The sound of rain, not jet lag, wakes me up this morning. Along with the wind it sounds like laundry in a washing machine. I listen for a while. My mind begins to work to reconcile the incongruent image, an electric washing machine at 4:00 am in a small rural village in China. Finally I realize it’s raining and am glad I tossed in my travel rain boots at the last minute. The electric a/c begins to whir, I’m fully awake now and begin to muse on yesterday’s events in the Gou.
“You’ve been to Asia so many times, do you ever forget you look like a foreigner?” Lisa asked me on the way to WenXian. We were driving along the streets out of the Village along a good road for about 15 minutes to Wenxian, a bustling town of about 500,000 with great food. I remembered this road was all dirt and potholes in 2006, my first trip to the village. We stayed in WenXian then because Grandmaster Chen Xiao Wang was concerned the Village facilities were not going to be comfortable for us. Though we all might have preferred to stay in the Village, we did enjoy WenXian despite the 90 minutes round trip we did twice a day in big busses that lumbered along muddy roads. Now we always only stay in the Village. Our digs are modernized and quite comfortable and our excursions out are along new roads in an open air electric mini-van, passing lush peach orchards, peanut fields and food stalls along the way. The van goes only about 30 miles an hour so views are unencumbered and spectacular. We all sat back and chatted exhubarently, excited for our outing and for the forthcoming great meal. As we drove, the cool evening breeze blew across our faces and bodies, still sweaty from the afternoon practice.
I answered Lisa’s question: “Yes! I do forget.” Actually I had been thinking about this earlier today at the live TV show where we were part of the demo team. I knew Doug and Matt with their beards and me with my blonde highlighted hair must have looked so different in the midst of it all. And yet, I couldn’t quite reconcile it. I lived in Japan for a year and between my travels in South East Asia and China have at least another year total under my belt on this side of the world. Asia has always been my affinity since I can remember and I would always choose to travel here first, of all the places on the planet. And so, even when our eyes, the Chinese and mine meet and we see different features, even though our language bases and thinking development could not be any different, I forget I am a foreigner.
Lisa, herself borne in China and then moved with her family to Leeds, England before Seattle, Shiuwen, borne and raised in Taiwan, who lived in Spain before the US and I began talking about racism. I realized I have never felt I have been the subject of racism during my travels, but I also was ashamed to realize I have never thought about the fact that Lisa and Shiuwen might, as long time US residents, have. I’ve known Shiuwen for over 15 years and consider her one of my dearest friends in the world. “Have you experienced racism in the US?” I asked her, embarrassed I had never even considered asking her before now. “Not much, no, but yes, some after Trump was elected.” We continued our conversation with Lisa sharing some of her experiences.
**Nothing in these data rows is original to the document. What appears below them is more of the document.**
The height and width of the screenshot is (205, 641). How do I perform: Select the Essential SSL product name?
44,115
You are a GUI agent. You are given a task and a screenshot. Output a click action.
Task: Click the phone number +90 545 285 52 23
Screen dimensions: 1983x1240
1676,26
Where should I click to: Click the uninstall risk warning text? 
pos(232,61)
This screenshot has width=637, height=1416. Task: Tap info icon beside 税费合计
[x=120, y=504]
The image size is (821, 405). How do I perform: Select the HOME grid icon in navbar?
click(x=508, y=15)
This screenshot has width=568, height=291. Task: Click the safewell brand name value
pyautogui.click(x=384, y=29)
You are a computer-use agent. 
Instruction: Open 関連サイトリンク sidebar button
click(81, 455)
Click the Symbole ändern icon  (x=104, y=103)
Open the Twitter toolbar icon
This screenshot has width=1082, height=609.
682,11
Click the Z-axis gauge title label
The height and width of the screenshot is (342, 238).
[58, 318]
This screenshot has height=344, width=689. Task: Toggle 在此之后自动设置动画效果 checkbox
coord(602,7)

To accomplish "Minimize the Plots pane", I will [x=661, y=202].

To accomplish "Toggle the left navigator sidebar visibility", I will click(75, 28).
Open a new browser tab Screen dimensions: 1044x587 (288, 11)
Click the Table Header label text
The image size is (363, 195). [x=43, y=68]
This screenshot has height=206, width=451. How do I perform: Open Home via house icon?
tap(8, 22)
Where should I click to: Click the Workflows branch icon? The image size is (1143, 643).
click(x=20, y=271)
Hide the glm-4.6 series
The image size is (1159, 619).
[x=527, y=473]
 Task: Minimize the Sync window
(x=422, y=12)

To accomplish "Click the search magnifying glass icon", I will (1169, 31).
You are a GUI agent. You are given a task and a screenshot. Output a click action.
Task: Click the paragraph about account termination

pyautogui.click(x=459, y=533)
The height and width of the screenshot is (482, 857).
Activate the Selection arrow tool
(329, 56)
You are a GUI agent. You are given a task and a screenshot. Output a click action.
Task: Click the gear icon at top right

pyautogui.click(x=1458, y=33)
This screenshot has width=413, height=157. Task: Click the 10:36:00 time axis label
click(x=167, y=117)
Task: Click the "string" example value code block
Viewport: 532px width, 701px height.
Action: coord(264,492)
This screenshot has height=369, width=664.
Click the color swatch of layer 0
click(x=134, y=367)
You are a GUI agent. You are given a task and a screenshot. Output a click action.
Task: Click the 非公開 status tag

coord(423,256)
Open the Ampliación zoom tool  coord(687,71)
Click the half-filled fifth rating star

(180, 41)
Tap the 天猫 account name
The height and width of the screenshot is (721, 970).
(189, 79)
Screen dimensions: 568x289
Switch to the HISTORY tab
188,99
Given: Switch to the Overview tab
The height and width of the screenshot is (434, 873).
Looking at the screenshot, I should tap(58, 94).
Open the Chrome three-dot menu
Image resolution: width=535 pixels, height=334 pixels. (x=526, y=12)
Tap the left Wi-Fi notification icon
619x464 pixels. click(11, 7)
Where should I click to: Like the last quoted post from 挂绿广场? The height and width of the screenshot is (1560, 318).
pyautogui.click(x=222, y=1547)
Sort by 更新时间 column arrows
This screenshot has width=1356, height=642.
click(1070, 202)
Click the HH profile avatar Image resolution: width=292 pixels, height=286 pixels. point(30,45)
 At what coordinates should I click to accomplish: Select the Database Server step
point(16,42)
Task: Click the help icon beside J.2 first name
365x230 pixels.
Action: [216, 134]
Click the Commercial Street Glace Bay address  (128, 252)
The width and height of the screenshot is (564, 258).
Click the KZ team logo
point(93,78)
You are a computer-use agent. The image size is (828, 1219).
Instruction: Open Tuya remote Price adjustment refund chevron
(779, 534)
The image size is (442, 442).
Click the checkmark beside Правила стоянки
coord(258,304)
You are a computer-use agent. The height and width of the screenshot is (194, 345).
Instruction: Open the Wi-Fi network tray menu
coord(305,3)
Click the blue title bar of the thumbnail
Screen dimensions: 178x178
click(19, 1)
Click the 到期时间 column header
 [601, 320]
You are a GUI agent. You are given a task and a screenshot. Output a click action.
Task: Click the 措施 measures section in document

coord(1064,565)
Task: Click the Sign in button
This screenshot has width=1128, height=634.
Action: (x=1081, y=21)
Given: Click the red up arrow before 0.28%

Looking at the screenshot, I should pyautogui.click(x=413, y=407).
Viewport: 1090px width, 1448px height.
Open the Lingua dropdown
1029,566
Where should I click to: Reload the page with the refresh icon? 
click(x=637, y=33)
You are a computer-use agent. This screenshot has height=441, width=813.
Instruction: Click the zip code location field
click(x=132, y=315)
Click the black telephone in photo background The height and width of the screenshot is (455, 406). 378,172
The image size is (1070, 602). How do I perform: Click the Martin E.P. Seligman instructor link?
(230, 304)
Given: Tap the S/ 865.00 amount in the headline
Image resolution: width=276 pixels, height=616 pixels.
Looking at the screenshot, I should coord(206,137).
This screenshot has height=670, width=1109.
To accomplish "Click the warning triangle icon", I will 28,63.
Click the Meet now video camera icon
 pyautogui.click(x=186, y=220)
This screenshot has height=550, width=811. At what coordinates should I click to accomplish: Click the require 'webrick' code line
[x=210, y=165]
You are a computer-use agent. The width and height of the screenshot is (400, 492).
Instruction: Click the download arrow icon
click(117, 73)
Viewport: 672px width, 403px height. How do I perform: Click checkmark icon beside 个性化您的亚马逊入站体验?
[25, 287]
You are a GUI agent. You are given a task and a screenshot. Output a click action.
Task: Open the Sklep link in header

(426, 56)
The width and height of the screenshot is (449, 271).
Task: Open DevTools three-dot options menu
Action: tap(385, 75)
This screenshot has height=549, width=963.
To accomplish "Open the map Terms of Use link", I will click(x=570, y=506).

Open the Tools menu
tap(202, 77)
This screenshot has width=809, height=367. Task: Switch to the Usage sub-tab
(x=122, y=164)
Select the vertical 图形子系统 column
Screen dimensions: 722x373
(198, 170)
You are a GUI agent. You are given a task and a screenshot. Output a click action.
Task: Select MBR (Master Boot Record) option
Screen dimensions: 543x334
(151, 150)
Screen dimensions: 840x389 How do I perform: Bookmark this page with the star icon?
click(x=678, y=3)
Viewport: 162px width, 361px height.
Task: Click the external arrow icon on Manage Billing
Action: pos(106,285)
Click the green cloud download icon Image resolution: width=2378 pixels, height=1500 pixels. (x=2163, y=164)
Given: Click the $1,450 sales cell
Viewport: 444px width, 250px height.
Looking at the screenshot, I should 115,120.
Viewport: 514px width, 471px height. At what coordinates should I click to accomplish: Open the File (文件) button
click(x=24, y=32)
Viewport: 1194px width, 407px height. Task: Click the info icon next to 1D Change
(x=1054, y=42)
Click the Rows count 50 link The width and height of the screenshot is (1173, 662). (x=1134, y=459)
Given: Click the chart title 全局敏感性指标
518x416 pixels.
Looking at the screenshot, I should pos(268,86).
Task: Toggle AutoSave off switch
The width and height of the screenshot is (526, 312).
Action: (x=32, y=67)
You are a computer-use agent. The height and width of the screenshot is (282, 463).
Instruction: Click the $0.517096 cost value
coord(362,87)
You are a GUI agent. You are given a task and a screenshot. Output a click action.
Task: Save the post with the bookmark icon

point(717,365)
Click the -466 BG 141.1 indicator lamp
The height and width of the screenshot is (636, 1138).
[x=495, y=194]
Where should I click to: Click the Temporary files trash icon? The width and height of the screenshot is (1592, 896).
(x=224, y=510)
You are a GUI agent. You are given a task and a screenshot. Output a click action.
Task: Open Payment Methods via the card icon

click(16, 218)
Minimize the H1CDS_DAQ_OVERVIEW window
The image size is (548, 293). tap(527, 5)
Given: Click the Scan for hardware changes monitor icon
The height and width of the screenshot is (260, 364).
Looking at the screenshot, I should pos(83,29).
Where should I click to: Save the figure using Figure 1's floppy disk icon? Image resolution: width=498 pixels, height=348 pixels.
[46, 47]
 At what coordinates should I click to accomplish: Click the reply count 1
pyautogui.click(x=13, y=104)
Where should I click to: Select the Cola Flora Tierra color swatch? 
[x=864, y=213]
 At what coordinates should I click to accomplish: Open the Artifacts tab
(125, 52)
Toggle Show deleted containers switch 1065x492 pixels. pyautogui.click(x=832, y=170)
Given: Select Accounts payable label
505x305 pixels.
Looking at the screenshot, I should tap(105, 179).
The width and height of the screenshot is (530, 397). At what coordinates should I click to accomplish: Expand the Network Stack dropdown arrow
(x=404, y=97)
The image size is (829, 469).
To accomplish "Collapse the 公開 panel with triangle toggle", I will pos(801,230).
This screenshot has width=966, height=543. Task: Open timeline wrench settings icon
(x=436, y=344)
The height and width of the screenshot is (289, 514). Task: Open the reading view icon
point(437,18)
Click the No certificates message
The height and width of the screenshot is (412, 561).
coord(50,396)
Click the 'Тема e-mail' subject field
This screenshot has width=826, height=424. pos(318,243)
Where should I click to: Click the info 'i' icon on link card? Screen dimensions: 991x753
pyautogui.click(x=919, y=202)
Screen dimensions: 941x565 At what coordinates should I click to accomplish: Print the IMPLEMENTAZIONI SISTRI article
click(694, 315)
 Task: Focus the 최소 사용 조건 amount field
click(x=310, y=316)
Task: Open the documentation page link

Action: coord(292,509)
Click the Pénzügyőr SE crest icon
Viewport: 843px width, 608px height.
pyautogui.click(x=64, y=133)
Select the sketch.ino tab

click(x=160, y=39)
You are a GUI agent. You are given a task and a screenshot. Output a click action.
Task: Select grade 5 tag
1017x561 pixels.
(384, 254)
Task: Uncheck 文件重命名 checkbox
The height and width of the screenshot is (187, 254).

I’ve been disturbed by this conversation all night, realizing with all my trips abroad, doing my utmost to be a good global citizen, I may very well have fallen asleep in my upper middle class whiteness, looking at the world through privileged eyes. I trust my eyes will stay more open now and I will do a better job with this awareness.
At yet forgetting one is a foreigner is also a good thing, I believe, because in the end, we are not foreign. We are unique in our shared humanity and each of us very much a part of our global community. One of the privileges of training here is to connect to the heart of this reality, to connect this reality to the heart of Taijiquan. I have always felt and found martial arts is for this purpose: to join ourselves with each other and to strive together for a better world.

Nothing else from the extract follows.